◆ **Passage for review**
Strains used were P. aeruginosa PAO1 and P. syringae pv. syringae B728a.

b

Helicase domain of gp41.

Figure 4.

Figure 4

Phylogenetic tree relating the split times of the φKZ-like phages to the history of relevant bacterial species. The host tree was derived from rRNA sequence (see methods). The φKZ-like phage tree is shown either with an equal rate assumption (solid lines), or as adjusted for a two-fold greater divergence rate (dashed lines).

Table 3.

Divergence values useful for estimating age of 201φ2-1:EL split

201φ2-1: φEL T4:P-SSM2 (2.8 Bya viral ref.) P. aeruginosa: cyanobacteria (2.8 Bya host ref.)a

large terminase 75% 65%
capsid 80% 65%
sheath 79% 63%
tail tube 80% 65%
UvsX 75% 66% 41%
SbcC 70% 66% 54%
SbcD 70% 68% 65%
DnaB 77% 56% 56%

ave. (Col. 1/ref.) 1.2 1.6
a

Cyanobacterial reference strain was Synechococcus sp. WH5701

For the older EL split, the closest reference point in the T4 lineage is the T4:cyano-T4 split. Cyanobacteria:P. aeruginosa cellular genes were used as the cellular reference (Table 3). There is a large range of uncertainty in the actual time of this split as indicated by the rRNA result (Fig. 4), and also in the results of Battistuzzi et al. (2004) obtained using a large set of protein data. However, the minimum age is considered to be 2.3 Bya. The 201φ2-1:EL divergences exceed the cyanobacterial and cyano-T4 divergences (Table 3). Without incorporating a faster divergence rate for the φKZ-like phages, the resulting 201φ2-1:EL split time is implausibly ancient. First, φKZ-like phages originating at this time should have descended into many different genera of both gram negative and gram positive bacteria. More importantly, the relationship of some of these genes (terminase and tail sheath discussed above and capsid by structural comparison (Fokine et al., 2005)) argues that the common ancestor with the other myoviruses is much earlier than the 201φ2-1:EL split. So the 201φ2-1:EL split itself should not be close to the origin of life on earth. By accepting the two-fold faster divergence rate for the φKZ-like phages, the 201φ2-1:EL split is brought down to a time whereby it could have occurred in the early Pseudomonas lineage, thus alleviating both of those discrepancies (Fig. 4, dashed lines).

◆ **Dataset entries**
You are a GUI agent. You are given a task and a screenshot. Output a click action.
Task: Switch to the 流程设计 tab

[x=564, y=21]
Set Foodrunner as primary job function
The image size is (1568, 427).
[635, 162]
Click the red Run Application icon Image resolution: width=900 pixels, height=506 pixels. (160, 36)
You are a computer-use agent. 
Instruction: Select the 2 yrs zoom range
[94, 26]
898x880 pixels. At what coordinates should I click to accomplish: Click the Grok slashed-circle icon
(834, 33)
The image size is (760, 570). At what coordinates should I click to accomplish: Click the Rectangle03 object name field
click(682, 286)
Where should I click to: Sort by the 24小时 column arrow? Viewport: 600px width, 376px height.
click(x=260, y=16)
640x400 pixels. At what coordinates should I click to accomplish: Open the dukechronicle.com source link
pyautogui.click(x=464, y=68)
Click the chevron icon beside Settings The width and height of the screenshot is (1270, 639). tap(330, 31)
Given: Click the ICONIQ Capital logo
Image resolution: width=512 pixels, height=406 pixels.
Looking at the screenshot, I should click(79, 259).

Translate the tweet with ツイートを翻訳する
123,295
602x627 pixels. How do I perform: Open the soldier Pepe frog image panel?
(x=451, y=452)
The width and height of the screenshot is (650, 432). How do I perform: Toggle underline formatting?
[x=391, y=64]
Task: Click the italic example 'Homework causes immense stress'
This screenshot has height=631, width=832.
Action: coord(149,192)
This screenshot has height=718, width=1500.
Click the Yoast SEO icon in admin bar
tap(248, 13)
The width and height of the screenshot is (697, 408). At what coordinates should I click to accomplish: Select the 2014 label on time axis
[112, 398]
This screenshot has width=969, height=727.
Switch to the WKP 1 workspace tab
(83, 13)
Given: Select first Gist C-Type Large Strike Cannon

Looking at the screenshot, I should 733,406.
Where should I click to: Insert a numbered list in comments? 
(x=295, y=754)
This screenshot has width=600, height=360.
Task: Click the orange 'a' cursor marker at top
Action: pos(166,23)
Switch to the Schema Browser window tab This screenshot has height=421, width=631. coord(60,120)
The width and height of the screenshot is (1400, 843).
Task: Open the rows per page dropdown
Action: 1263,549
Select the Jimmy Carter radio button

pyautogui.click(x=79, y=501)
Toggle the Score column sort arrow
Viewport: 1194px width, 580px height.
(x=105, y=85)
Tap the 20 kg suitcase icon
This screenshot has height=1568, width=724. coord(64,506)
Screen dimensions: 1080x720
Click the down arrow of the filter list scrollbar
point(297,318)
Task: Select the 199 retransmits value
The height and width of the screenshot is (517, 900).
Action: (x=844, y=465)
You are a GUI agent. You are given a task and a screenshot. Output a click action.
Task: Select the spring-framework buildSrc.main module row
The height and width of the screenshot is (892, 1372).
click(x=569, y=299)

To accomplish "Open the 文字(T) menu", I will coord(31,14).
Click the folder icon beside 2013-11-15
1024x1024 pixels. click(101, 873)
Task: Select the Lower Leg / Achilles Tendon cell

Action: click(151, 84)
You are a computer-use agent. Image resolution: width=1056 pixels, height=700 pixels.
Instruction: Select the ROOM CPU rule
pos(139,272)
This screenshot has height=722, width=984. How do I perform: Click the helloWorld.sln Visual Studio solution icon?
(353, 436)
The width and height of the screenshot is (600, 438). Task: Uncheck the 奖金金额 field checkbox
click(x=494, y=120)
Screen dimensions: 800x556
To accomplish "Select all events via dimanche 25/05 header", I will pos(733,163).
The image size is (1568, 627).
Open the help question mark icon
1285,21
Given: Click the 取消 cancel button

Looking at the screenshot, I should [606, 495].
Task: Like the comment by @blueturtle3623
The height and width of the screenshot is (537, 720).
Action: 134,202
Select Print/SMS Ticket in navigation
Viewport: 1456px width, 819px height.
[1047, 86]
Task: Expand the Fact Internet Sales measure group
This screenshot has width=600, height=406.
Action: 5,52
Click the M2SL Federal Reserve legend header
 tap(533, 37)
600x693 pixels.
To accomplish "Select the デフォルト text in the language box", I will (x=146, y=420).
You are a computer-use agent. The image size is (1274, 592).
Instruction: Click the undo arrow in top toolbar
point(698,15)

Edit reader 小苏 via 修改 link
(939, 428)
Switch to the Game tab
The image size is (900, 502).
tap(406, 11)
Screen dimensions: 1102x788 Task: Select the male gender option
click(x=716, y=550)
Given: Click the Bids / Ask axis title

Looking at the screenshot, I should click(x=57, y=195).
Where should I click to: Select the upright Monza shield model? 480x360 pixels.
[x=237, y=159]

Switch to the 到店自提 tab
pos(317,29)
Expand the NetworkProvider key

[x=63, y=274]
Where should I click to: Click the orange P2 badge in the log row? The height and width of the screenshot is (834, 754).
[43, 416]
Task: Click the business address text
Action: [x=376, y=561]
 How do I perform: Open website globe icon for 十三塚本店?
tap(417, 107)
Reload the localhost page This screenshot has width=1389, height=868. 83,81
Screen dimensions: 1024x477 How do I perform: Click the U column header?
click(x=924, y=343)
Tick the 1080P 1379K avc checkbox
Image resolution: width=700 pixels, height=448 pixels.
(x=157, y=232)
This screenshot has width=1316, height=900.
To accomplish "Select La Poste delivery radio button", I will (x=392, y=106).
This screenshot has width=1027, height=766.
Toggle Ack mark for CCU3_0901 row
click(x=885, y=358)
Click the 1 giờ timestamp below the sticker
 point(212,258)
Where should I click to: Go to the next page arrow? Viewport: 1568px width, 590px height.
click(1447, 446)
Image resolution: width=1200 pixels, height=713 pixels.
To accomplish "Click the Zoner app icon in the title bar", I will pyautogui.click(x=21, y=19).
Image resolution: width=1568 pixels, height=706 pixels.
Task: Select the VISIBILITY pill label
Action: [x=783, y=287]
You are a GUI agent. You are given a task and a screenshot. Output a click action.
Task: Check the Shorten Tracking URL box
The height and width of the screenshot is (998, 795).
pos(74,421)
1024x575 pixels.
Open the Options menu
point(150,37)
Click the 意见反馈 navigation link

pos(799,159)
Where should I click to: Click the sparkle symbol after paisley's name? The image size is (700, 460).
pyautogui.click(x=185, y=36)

◆ **Directions**
Which cyanobacterial reference strain does the passage on φKZ-like phage divergence name? The entries were taken from a separate source.

◆ **Solution below**
Synechococcus sp. WH5701